(THE TASK) Whatever the records below hold, copy it all out exactly.

_ _ _

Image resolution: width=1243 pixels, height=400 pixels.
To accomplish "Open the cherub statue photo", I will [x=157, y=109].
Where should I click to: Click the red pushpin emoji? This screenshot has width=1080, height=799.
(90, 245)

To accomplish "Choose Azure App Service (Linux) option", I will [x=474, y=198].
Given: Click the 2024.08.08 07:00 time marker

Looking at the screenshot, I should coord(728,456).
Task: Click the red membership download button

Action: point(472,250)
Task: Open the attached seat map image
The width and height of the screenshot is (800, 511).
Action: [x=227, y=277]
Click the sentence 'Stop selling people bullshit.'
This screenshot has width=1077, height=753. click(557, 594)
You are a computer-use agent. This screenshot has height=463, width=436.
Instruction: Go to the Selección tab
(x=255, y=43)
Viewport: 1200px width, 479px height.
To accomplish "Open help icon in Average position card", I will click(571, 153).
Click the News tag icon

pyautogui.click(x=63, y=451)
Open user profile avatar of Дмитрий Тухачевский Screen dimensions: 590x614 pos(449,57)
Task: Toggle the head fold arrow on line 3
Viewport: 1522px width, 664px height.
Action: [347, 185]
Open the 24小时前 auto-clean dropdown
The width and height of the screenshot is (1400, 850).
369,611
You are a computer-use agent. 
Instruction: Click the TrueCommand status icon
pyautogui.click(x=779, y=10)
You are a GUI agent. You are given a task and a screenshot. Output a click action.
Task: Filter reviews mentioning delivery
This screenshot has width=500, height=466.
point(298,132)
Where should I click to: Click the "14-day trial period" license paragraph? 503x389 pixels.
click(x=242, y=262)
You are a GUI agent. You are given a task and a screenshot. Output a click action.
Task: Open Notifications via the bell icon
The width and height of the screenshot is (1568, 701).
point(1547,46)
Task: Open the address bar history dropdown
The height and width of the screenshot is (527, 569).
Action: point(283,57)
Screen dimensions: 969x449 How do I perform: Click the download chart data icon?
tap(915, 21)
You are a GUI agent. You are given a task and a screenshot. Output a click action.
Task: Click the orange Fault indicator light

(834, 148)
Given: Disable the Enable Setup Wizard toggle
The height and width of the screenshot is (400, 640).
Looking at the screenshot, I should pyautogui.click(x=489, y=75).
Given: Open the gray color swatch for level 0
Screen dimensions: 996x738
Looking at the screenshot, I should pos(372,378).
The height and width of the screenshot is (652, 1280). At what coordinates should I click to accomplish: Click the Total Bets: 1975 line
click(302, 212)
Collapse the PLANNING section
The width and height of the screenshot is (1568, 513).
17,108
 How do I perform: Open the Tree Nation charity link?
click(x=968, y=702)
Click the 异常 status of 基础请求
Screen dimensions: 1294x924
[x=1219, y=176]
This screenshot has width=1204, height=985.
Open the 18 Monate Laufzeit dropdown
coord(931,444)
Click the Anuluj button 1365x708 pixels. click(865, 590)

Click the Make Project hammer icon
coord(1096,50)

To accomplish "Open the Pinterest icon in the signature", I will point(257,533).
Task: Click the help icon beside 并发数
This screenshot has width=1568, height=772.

_ _ _

(FINAL ANSWER)
Image resolution: width=1243 pixels, height=400 pixels.
To accomplish "Open the cherub statue photo", I will [x=157, y=109].
Where should I click to: Click the red pushpin emoji? This screenshot has width=1080, height=799.
(90, 245)

To accomplish "Choose Azure App Service (Linux) option", I will [x=474, y=198].
Given: Click the 2024.08.08 07:00 time marker

Looking at the screenshot, I should coord(728,456).
Task: Click the red membership download button

Action: point(472,250)
Task: Open the attached seat map image
The width and height of the screenshot is (800, 511).
Action: [x=227, y=277]
Click the sentence 'Stop selling people bullshit.'
This screenshot has width=1077, height=753. click(557, 594)
You are a computer-use agent. This screenshot has height=463, width=436.
Instruction: Go to the Selección tab
(x=255, y=43)
Viewport: 1200px width, 479px height.
To accomplish "Open help icon in Average position card", I will click(571, 153).
Click the News tag icon

pyautogui.click(x=63, y=451)
Open user profile avatar of Дмитрий Тухачевский Screen dimensions: 590x614 pos(449,57)
Task: Toggle the head fold arrow on line 3
Viewport: 1522px width, 664px height.
Action: [347, 185]
Open the 24小时前 auto-clean dropdown
The width and height of the screenshot is (1400, 850).
369,611
You are a computer-use agent. 
Instruction: Click the TrueCommand status icon
pyautogui.click(x=779, y=10)
You are a GUI agent. You are given a task and a screenshot. Output a click action.
Task: Filter reviews mentioning delivery
This screenshot has width=500, height=466.
point(298,132)
Where should I click to: Click the "14-day trial period" license paragraph? 503x389 pixels.
click(x=242, y=262)
You are a GUI agent. You are given a task and a screenshot. Output a click action.
Task: Open Notifications via the bell icon
The width and height of the screenshot is (1568, 701).
point(1547,46)
Task: Open the address bar history dropdown
The height and width of the screenshot is (527, 569).
Action: point(283,57)
Screen dimensions: 969x449 How do I perform: Click the download chart data icon?
tap(915, 21)
You are a GUI agent. You are given a task and a screenshot. Output a click action.
Task: Click the orange Fault indicator light

(834, 148)
Given: Disable the Enable Setup Wizard toggle
The height and width of the screenshot is (400, 640).
Looking at the screenshot, I should pyautogui.click(x=489, y=75).
Given: Open the gray color swatch for level 0
Screen dimensions: 996x738
Looking at the screenshot, I should pos(372,378).
The height and width of the screenshot is (652, 1280). At what coordinates should I click to accomplish: Click the Total Bets: 1975 line
click(302, 212)
Collapse the PLANNING section
The width and height of the screenshot is (1568, 513).
17,108
 How do I perform: Open the Tree Nation charity link?
click(x=968, y=702)
Click the 异常 status of 基础请求
Screen dimensions: 1294x924
[x=1219, y=176]
This screenshot has width=1204, height=985.
Open the 18 Monate Laufzeit dropdown
coord(931,444)
Click the Anuluj button 1365x708 pixels. click(865, 590)

Click the Make Project hammer icon
coord(1096,50)

To accomplish "Open the Pinterest icon in the signature", I will point(257,533).
Task: Click the help icon beside 并发数
This screenshot has width=1568, height=772.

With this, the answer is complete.